There are still lots of people making valid arguments about the problems with free-market capitalism. Last month I saw Diane Abbott on Question Time perfectly describing the problems that an unregulated housing market have brought on a generation of young people, however, she stopped short of suggesting any measures to correct the problem. Presenting a solution poses the issue of what form that solution should take. Massive state sponsored house building program? More social housing to reduce rental pressure? These sound too much like reviving the debates of the 20thCentury, not popular with the majority of voters who believe the debate is settled. Do nothing, and hope the problem corrects itself, sounds too much a free-market solution.

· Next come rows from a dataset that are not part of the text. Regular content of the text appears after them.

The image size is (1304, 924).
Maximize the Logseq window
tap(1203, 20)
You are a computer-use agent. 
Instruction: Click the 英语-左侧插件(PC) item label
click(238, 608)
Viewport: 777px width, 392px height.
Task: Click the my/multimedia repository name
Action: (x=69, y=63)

What solution does the left have to offer?

From a lot of prominent figures on the left there is much description of the problem (usually very eloquently) and not a lot of offering solutions. Or at least a solution that goes beyond an obvious platitude like “we need to come together to stop this exploitation now”.

The other half of the left offers the solution which voters consistently failed to support throughout the 20th Century. As much as I believe in socialist values, if a revolution (be it sudden like in Russia or a gradual process of people coming around to left wing views) where to occur it would have most likely have happened during the Victorian or Edwardian period when gaps between rich and poor were at their widest and poverty was at its most intense.

Where we are now on the left is that we are good at presenting problems with the current economic consensus but bad at presenting solutions people are likely to vote for. Usually this falls back into not presenting any solutions but simply describing the problem.

Some have decided to take this option by suggestion new values that should be the basis of left wing causes. New values like "co-production" mentioned above. They talk about new political divides, instead of left and right they talk about universalist/relativists divides or localism/centralism divides. These debates might be easier to sell to voters than the old debates of the 20th century, but they are dividing the already fragmented left by turning away from the socialism that is at the heart of the movement.

The left has a problem of where it will go when the mainstream believes its debates have been resolved. We are in a sorry state, with little direction, but we must avoid fragmenting further. That said, we need to find a way to relate our traditional struggle to new values. I have done a good job of describing the problem, now I need to offer a solution.